TEXT PROVIDED start

Olga Arefieva and the Band "Kovcheg", 1991

Stupefaction and turmoil - these two words fit best to express the first impression from this work. Stupefaction from the utmost melodic richness. Turmoil from the strange fatal premonition of the end of the global drama: there just can't be anything more heartfelt and emotional. The last song. The last Fall. After it - nothing except for the infinite distance of the cold sky. And this isn't even an album yet; it's just a working recording, the quality of which leaves much to be desired. Of course, the melodic base has never disappeared anywhere from rock. In the ardor of fights for the acknowledged necessity of word and conscience, though, "the soldiers of rock-n-roll" sometimes forgot about it preferring rhythm, orchestration, image, and drive. It is true, in the very beginning "The Time Machine" searched melodism in Moscow's gateways, "Aquarium" - in the imposing melancholy of St.Pete's salons, "NP" later touched the thinnest strings of sentimentalism almost falling into platitude, "Agatha Christie" naturalized melodic clowning around and up to date ridicules the unsophisticated taste of the "open public". "The April March", almost embarrassed, produced two or three melodies. And there is something to be embarrassed about: sticking tunes are considered to be the privilege of the variety. We have been weaned off the notion that in beautiful melody there can be pride, and dignity, and - by far not always tender - sweetness. In their desperate melodism Olga Arefieva's songs sound like fierce endorsement of the good and the harmony, they bear something from the belief in Messiah's arrival, as if the Egyptian darkness of the Soviet rock has been penetrated by a powerful ray of light. And even rock-n-roll itself acquires a new supreme meaning coming back to its origins. Not the formal rhythm-and-blues origins, but the origins of the human soul. It's hard to find an analogy for this music. It doesn't exist even there where this music directly relates to - in the folk-rock, which is an indisputable virtue in our time of imitators.

TEXT PROVIDED end

WRITTEN EXERCISE 1 - Please turn the listing, from the line with "This screenshot has height=206, width=517." to the line with "(x=38, y=273)", into a numbered list and drop any blank lines.

DATA SHOWN start

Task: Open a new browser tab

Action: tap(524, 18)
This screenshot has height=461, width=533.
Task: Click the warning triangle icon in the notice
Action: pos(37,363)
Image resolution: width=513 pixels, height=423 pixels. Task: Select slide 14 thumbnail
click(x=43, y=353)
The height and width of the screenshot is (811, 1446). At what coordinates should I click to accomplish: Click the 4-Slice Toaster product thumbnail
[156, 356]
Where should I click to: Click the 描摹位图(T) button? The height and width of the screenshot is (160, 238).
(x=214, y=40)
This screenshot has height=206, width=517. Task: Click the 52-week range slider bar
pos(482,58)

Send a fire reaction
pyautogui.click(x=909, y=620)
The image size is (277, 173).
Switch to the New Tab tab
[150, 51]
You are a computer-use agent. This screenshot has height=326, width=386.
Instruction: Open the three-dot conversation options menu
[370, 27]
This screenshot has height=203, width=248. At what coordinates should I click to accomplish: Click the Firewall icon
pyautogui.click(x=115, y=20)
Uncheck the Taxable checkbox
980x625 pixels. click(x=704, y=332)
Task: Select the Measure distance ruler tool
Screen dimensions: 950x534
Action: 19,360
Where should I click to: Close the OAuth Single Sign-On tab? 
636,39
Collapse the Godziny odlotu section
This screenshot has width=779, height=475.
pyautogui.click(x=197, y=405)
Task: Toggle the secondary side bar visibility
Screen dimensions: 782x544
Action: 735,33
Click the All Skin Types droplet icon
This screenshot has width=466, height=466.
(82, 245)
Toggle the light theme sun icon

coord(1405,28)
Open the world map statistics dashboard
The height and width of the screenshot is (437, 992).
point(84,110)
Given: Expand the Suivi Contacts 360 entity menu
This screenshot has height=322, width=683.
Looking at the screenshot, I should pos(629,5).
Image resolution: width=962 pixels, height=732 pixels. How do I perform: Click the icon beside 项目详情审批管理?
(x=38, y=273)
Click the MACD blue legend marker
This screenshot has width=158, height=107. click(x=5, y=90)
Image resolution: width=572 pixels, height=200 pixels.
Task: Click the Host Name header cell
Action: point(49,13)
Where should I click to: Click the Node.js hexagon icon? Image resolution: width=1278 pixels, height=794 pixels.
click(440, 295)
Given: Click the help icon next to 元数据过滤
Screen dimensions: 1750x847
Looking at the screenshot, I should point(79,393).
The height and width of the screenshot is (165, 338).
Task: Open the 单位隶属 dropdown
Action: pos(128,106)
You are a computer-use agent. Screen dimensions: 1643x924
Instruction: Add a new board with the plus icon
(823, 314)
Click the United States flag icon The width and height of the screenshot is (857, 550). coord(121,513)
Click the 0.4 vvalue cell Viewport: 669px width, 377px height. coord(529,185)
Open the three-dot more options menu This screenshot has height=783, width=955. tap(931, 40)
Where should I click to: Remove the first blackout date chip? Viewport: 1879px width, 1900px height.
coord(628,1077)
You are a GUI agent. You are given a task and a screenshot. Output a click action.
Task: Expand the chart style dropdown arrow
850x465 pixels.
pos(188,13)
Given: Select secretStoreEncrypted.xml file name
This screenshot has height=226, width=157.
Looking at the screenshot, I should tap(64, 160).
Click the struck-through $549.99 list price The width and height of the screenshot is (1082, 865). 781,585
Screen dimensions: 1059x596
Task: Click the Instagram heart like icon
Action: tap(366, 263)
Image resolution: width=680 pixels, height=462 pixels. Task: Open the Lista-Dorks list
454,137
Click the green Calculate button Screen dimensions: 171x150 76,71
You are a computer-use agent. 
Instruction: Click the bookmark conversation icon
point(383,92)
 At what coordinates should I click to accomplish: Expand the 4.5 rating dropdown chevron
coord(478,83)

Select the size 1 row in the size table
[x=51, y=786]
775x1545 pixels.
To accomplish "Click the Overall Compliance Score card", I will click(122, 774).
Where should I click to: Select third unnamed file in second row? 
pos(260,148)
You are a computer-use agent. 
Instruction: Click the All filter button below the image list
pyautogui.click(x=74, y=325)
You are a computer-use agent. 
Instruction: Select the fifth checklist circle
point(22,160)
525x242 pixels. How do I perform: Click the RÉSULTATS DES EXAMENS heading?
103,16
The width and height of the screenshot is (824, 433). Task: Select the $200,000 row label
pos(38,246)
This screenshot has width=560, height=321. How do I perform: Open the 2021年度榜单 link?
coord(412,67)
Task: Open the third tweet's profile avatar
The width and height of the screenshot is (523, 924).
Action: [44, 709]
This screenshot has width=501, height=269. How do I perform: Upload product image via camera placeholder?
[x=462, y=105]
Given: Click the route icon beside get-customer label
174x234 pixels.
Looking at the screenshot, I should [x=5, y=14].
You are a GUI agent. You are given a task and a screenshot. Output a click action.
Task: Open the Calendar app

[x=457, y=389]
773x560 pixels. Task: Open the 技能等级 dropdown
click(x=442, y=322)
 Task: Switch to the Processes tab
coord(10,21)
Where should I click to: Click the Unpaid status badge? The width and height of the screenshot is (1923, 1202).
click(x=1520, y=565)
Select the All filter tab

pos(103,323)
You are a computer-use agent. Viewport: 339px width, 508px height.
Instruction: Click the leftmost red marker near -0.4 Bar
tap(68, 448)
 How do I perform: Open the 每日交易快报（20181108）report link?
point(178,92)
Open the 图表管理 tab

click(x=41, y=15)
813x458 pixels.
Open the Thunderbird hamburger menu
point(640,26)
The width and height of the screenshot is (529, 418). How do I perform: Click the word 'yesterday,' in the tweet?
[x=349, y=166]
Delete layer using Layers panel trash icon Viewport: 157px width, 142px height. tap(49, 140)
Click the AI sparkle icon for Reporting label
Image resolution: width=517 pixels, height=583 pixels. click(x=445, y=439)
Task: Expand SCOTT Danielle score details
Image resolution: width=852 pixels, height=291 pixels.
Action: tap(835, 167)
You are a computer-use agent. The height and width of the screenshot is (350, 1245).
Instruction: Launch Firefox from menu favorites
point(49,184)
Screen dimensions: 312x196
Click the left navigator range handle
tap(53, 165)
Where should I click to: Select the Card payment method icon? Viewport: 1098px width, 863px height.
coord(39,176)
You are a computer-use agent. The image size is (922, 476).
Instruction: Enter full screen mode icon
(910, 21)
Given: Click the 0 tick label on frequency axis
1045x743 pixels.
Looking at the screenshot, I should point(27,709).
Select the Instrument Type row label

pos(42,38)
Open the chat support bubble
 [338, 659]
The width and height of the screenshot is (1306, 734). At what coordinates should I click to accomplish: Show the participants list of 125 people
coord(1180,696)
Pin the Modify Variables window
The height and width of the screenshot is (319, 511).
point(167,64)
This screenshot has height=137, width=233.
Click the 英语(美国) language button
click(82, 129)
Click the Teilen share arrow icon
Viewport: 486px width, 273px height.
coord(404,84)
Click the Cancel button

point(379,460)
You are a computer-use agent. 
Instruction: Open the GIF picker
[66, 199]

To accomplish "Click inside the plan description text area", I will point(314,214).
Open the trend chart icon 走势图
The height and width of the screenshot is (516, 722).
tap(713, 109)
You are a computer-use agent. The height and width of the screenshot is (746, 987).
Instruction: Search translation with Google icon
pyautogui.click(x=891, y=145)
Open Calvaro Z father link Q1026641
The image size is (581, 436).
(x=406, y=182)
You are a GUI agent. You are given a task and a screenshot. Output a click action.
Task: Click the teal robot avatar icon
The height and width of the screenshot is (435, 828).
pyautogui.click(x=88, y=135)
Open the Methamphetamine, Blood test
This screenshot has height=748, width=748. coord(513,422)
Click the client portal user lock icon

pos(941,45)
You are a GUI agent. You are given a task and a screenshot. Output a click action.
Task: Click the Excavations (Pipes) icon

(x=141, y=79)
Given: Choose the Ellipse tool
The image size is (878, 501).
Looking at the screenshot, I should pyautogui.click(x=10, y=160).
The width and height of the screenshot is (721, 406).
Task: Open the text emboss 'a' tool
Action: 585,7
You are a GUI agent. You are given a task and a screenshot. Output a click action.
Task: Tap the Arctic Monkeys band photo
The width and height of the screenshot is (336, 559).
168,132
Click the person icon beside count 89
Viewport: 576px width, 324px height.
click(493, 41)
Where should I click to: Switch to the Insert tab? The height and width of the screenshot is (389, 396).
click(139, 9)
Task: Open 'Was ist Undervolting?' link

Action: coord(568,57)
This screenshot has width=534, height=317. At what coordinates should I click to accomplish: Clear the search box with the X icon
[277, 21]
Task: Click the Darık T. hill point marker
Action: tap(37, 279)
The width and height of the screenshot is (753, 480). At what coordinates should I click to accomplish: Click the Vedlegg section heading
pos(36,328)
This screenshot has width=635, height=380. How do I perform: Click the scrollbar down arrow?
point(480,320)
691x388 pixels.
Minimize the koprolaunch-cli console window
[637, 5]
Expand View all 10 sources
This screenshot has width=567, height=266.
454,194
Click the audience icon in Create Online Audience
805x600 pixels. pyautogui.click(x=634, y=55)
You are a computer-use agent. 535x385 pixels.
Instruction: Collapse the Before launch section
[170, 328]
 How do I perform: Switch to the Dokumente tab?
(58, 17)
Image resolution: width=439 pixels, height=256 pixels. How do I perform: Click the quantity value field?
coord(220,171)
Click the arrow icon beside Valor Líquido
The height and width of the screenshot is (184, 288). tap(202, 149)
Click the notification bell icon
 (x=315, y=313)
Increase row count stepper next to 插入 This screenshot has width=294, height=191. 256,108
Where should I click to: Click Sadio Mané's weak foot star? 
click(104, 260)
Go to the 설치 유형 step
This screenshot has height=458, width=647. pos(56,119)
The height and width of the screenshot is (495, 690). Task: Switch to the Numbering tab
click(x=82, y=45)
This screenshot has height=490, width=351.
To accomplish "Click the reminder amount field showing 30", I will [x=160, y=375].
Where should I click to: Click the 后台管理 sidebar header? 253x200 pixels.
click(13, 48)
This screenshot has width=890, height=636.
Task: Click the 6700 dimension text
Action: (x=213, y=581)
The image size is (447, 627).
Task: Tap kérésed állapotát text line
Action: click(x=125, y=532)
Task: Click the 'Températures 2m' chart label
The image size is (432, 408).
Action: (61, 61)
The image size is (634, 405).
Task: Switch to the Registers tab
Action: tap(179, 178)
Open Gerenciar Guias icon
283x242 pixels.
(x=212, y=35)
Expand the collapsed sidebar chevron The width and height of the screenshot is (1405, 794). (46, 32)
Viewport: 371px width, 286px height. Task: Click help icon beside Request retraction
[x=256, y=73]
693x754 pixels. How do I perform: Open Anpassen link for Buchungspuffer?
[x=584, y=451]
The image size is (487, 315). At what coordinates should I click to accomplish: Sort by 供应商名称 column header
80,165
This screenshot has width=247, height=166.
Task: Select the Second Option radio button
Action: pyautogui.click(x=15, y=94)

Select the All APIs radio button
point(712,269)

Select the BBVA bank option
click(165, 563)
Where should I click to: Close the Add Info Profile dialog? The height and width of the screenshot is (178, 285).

DATA SHOWN end

WRITTEN EXERCISE 2 - In the review of Olga Arefieva and the band "Kovcheg," where did "Aquarium" search for melodism?

FULL ANSWER 1 -
1. This screenshot has height=206, width=517. Task: Click the 52-week range slider bar
2. pos(482,58)
3. Send a fire reaction
4. pyautogui.click(x=909, y=620)
5. The image size is (277, 173).
6. Switch to the New Tab tab
7. [150, 51]
8. You are a computer-use agent. This screenshot has height=326, width=386.
9. Instruction: Open the three-dot conversation options menu
10. [370, 27]
11. This screenshot has height=203, width=248. At what coordinates should I click to accomplish: Click the Firewall icon
12. pyautogui.click(x=115, y=20)
13. Uncheck the Taxable checkbox
14. 980x625 pixels. click(x=704, y=332)
15. Task: Select the Measure distance ruler tool
16. Screen dimensions: 950x534
17. Action: 19,360
18. Where should I click to: Close the OAuth Single Sign-On tab? 
19. 636,39
20. Collapse the Godziny odlotu section
21. This screenshot has width=779, height=475.
22. pyautogui.click(x=197, y=405)
23. Task: Toggle the secondary side bar visibility
24. Screen dimensions: 782x544
25. Action: 735,33
26. Click the All Skin Types droplet icon
27. This screenshot has width=466, height=466.
28. (82, 245)
29. Toggle the light theme sun icon
30. coord(1405,28)
31. Open the world map statistics dashboard
32. The height and width of the screenshot is (437, 992).
33. point(84,110)
34. Given: Expand the Suivi Contacts 360 entity menu
35. This screenshot has height=322, width=683.
36. Looking at the screenshot, I should pos(629,5).
37. Image resolution: width=962 pixels, height=732 pixels. How do I perform: Click the icon beside 项目详情审批管理?
38. (x=38, y=273)

FULL ANSWER 2 - In the imposing melancholy of St.Pete's salons.